In swimming’s corporate culture, its many abuse lawsuits are treated as nothing more urgent than an insurance headache and a cost of business — not a moral clarion call to clean up its act. In 2019, the Wall Street Journal was the first to report that USA Swimming was under investigation by a federal grand jury for allegations of insurance fraud and abuse cover-ups. This flag-waving group’s edgy tactics to cover its legal exposure included, until 2014, a captive self-insurance subsidiary, “the United States Sports Insurance Company,” which was in the Caribbean island nation of Barbados — the better to avoid American taxes and regulation.

While we all might wish that none of this were so, the record overwhelmingly documents that swimming simply never has gotten a handle on its abuse problem. Ritualistically, and often politically, particular bad actors wind up getting thrown under the bus. But it’s the enablers within the system — and the silent enabling of the rest of us — that are at the bottom of it all.

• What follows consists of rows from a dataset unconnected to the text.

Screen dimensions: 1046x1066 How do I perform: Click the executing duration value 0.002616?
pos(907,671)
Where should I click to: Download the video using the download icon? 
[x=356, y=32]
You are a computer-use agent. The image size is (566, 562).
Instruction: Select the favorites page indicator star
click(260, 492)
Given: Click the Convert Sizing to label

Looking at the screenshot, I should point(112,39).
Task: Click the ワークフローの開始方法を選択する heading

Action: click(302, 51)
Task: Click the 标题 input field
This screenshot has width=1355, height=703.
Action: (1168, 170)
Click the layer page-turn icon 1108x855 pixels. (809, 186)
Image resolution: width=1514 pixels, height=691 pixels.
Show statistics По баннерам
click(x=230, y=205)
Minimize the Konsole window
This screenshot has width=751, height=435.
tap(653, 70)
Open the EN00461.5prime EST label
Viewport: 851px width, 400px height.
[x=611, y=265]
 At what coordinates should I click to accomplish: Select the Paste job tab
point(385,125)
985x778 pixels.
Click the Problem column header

The physical and emotional safety of youth athletes is far too important to be left to the monetizing standards of the litigation system. That’s why the new report of the Commission on the State of the USOPC is a hopeful development. It should not continue to be ignored.

Post-Paris Olympics glow, the constituency of sports parents needs to pressure Congress to enact the commission’s recommendations. While they’re at it, parents also should dial back their vicarious fantasies of elite sports prowess for their kids. These are what create, in the first place, the landscape in which too many coaches can sexually abuse without accountability.